The region of origin is very difficult to specify without a specific expertize on the subject.
But I am expecting some reactions and potential advice from the nice Blog of Eugene Baryshnikov, who is maintainer of LJ-community "Ethnography of Belarus".

I will try to share information each month on the Brocard's blog. See you soon.

Discovery of the old perfume "Royal Flush" from Brocard

My last update of the blog was months ago. But I did not forget you. In the meantime I have been maitaining my main blog about "Sur les pas d'une collection". There I decided to baptize my modest collection of Aboriginal art painting. I was not an easy choice, but finaly, remembering the great art's collection of Henry Brocard in Moscow, I decided to give the name of "collection privée BROCARD II". A symbol, a memory of the past, and also a strong link with my own private history.

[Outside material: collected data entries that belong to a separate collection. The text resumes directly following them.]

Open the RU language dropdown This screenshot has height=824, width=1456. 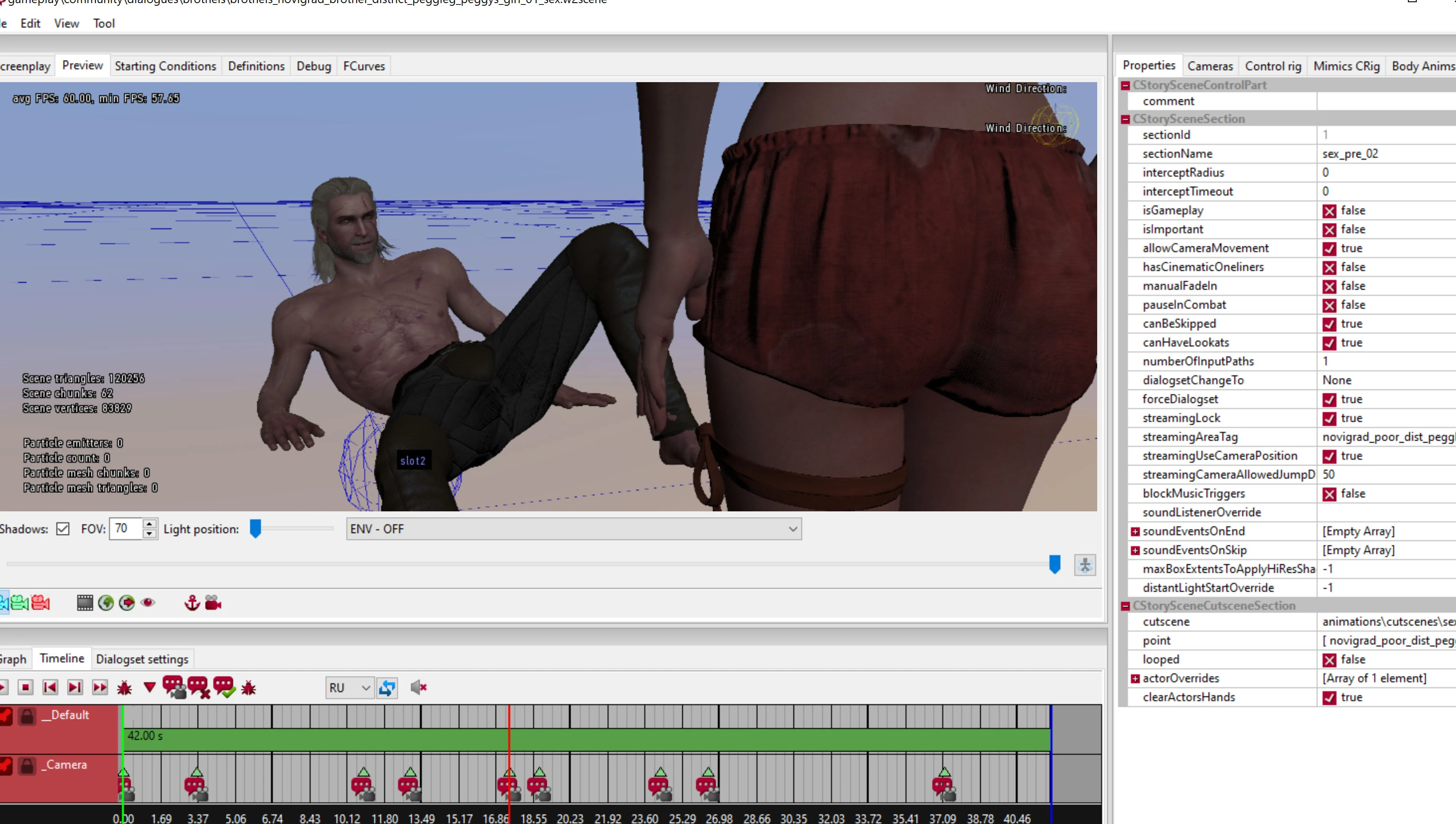coord(349,688)
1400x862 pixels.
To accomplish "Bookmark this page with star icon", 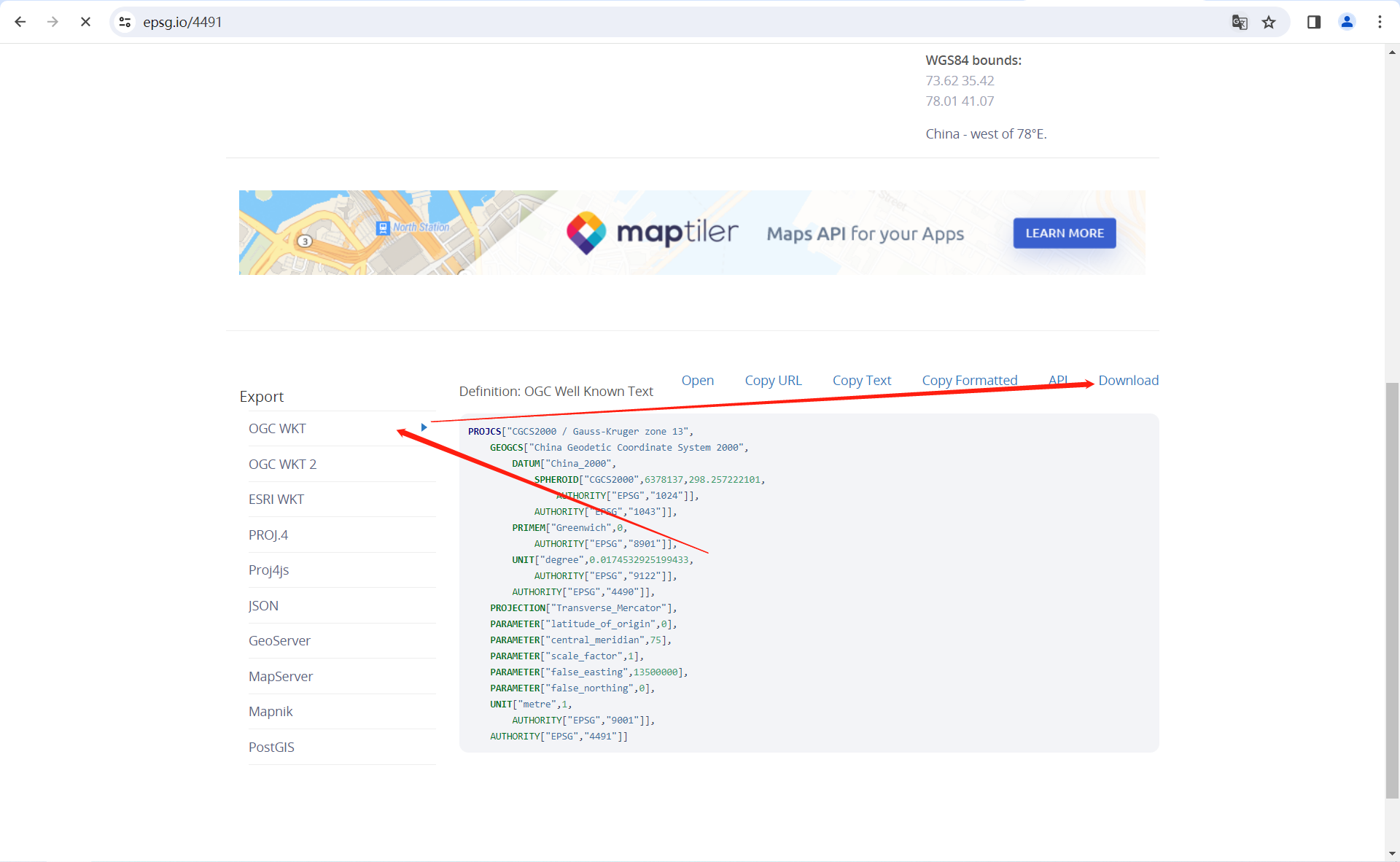I will (x=1269, y=22).

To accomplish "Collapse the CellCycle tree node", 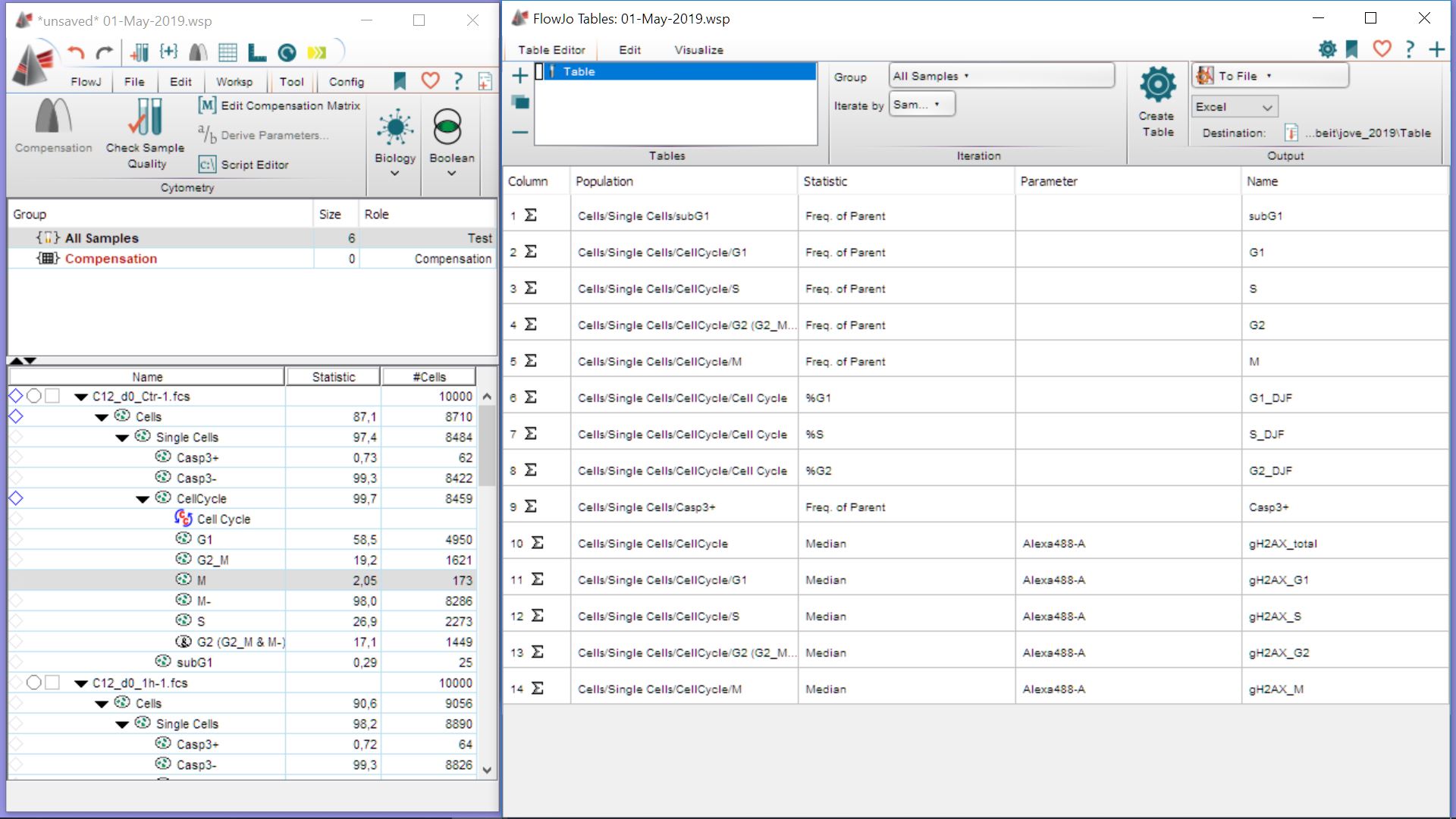I will pos(143,499).
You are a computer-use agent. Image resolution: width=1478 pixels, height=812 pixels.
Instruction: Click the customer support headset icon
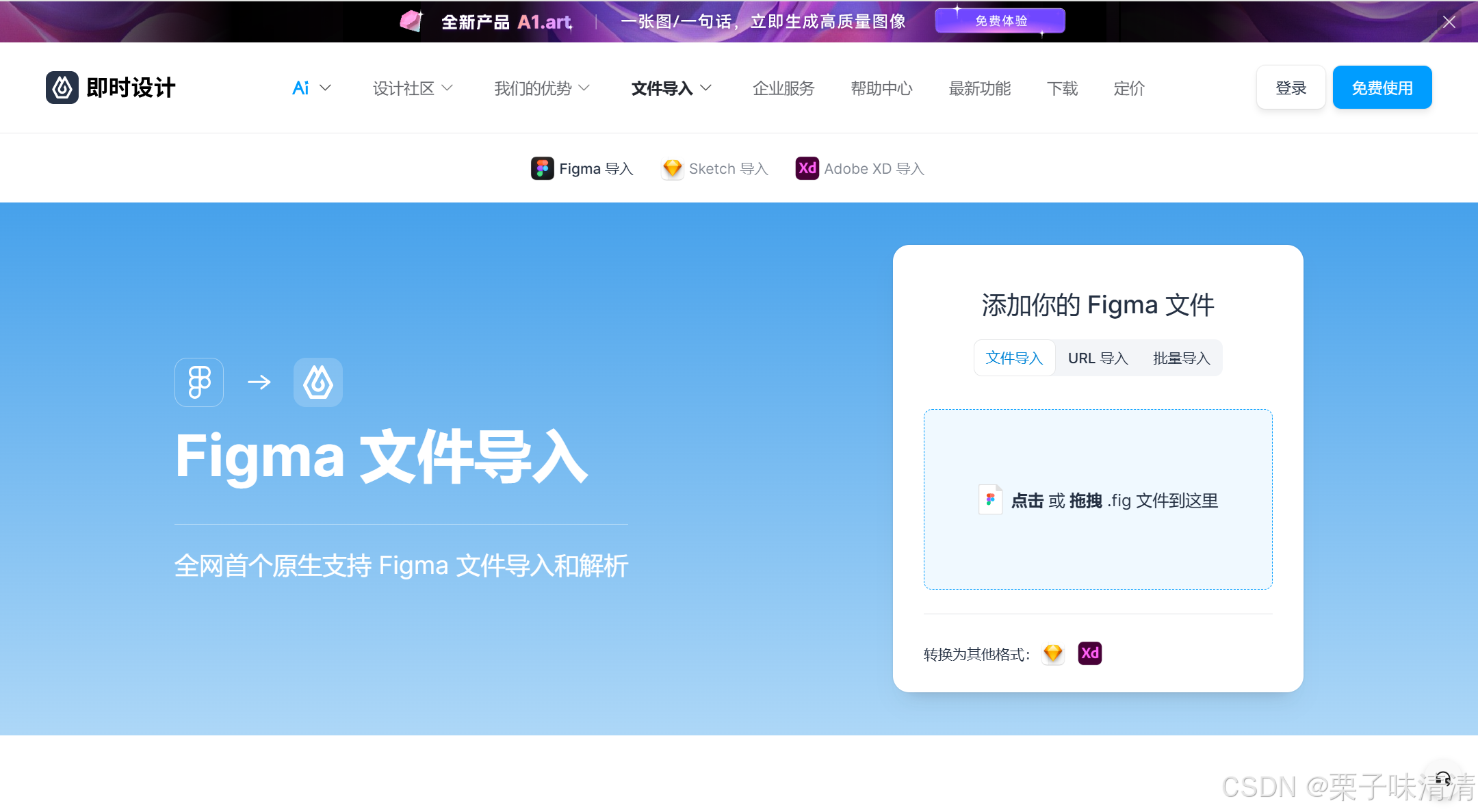pyautogui.click(x=1442, y=778)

Perfume Royal Flush from BROCARD
About 1920, Paris
© Family Brocard.
Usage of the image under authorization


Clearly I will never compete with Henry Brocard in terms of collection. I have not the same resources. But that's really for me an invitation to develop a collection stressing one of the oldest nomad population on the planet, as the Aboriginal people of Australia.

Today, I would like to present to you, a small wonderful perfume bottle from the end of the Brocard perfume industry : "Royal Flush" prepared in Paris around 1920.
One of the best experience when you are discovering an old bottle of perfume, is to smell around the neck of it. And when you are able to open the bottle and to discover the real fragrance as this one, you are experimenting a great great moment in your life. Which is compensating the frustration I had months ago in front of this larger bottle of Royal Flush presented on the blog there.

I did not find this perfume recipe in potential archive. What a pity as I am not a nose, able to identify the complexity of the ingredients inside. But beleive me I am dreaming about... this perfume for women coming from the past.